Autonomous driving - Car detection
本次编程作业主要基于吴恩达的深度学习课程(4.3 目标检测)以及以下两篇论文:Redmon et al., 2016 以及 Redmon and Farhadi, 2016。
1 问题描述
- Build a car detection system
- There are images gathered that have been labelled by drawing bounding boxes around every car you found.
- If you have 80 classes that you want YOLO to recognize, you can represent the class label $c$ either as an integer from 1 to 80, or as an 80-dimensional vector (with 80 numbers) one component of which is 1 and the rest of which are 0.
2 YOLO
YOLO (“you only look once”)是一个具有高准确度并可实时运行的算法。
2.1 Model details
- The input is a batch of images of shape (m, 608, 608, 3)
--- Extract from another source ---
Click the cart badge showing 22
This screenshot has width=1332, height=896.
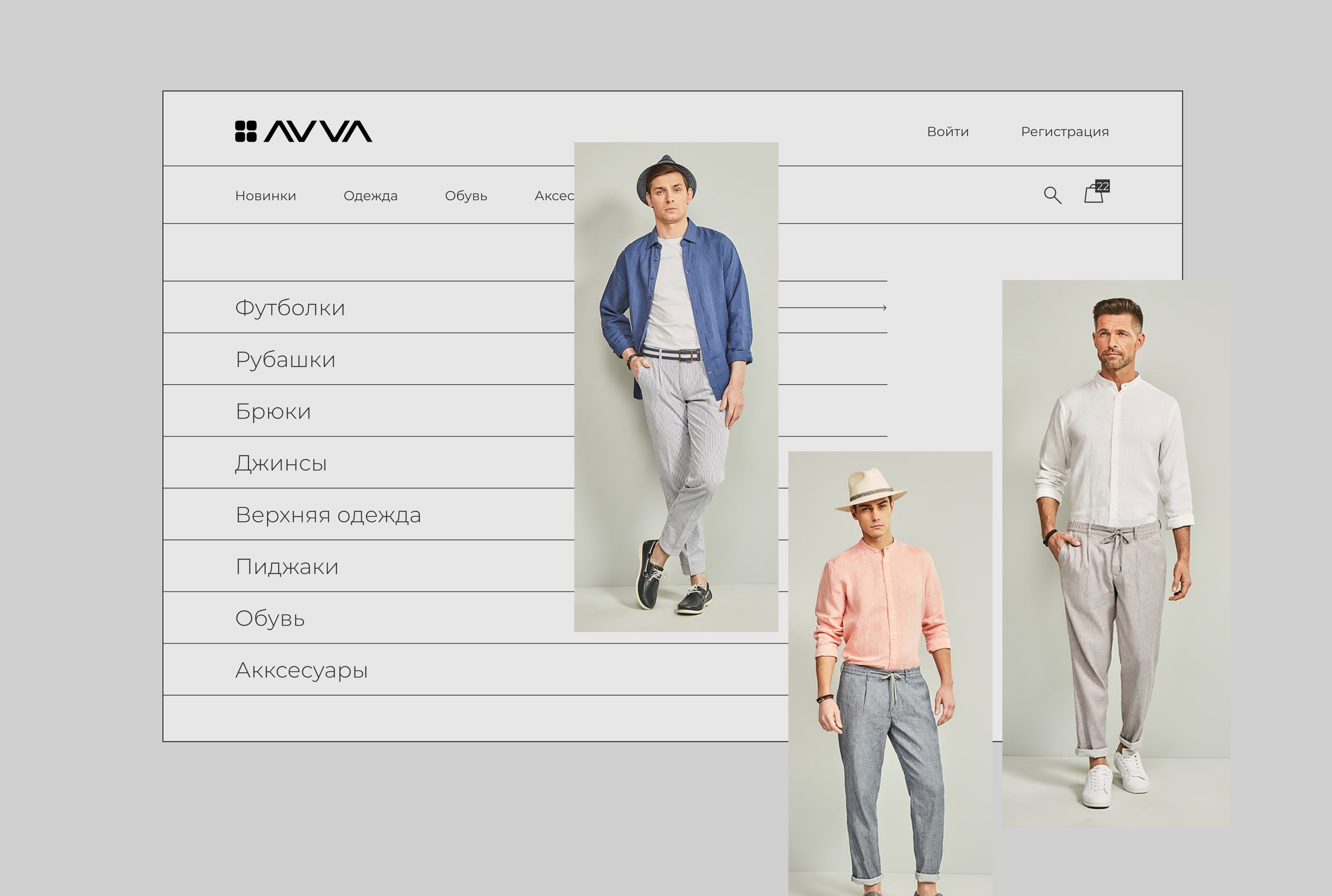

- The output is a list of bounding boxes along with the recognized classes. Each bounding box is represented by 6 numbers $(p_c, b_x, b_y, b_h, b_w, c)$ as explained above. If you expand $c$ into an 80-dimensional vector, each bounding box is then represented by 85 numbers.
We will use 5 anchor boxes. So you can think of the YOLO architecture as the following: IMAGE (m, 608, 608, 3) -> DEEP CNN -> ENCODING (m, 19, 19, 5, 85).
若物体中的的中心落入到网格当中,这个网格则负责把该物体检测出来。
For each box (of each cell) we will compute the following elementwise product and extract a probability that the box contains a certain class.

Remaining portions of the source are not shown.